▸ **Exercise aim**
Leave out the pictures, and reproduce exactly the lines from the line containing "791x586 pixels. At" through the final line of the entries.

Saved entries
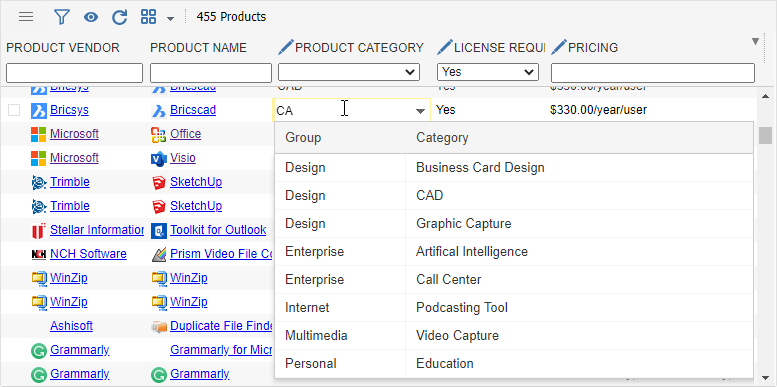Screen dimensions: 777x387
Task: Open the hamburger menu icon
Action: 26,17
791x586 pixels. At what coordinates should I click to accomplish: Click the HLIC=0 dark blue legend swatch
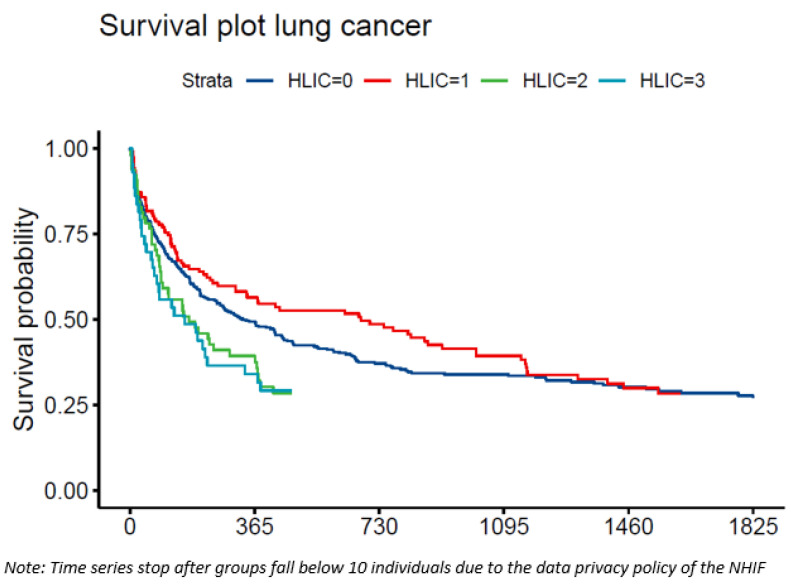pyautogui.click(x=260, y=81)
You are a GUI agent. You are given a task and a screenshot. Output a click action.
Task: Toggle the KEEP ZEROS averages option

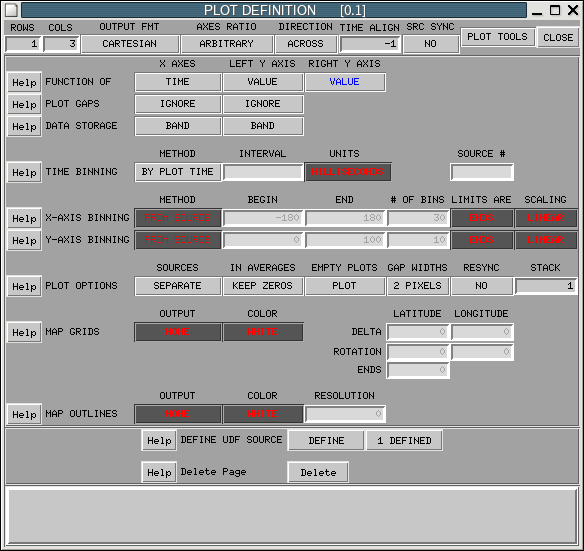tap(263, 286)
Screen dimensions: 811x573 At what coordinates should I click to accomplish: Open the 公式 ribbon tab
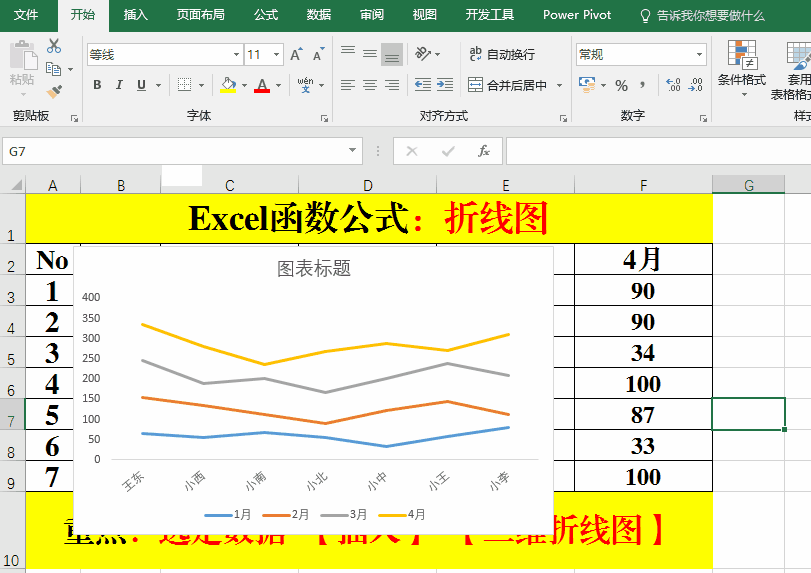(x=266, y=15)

▸ **Answer below**
791x586 pixels. At what coordinates should I click to accomplish: Click the HLIC=0 dark blue legend swatch
pyautogui.click(x=260, y=81)
You are a GUI agent. You are given a task and a screenshot. Output a click action.
Task: Toggle the KEEP ZEROS averages option

tap(263, 286)
Screen dimensions: 811x573 At what coordinates should I click to accomplish: Open the 公式 ribbon tab
(x=266, y=15)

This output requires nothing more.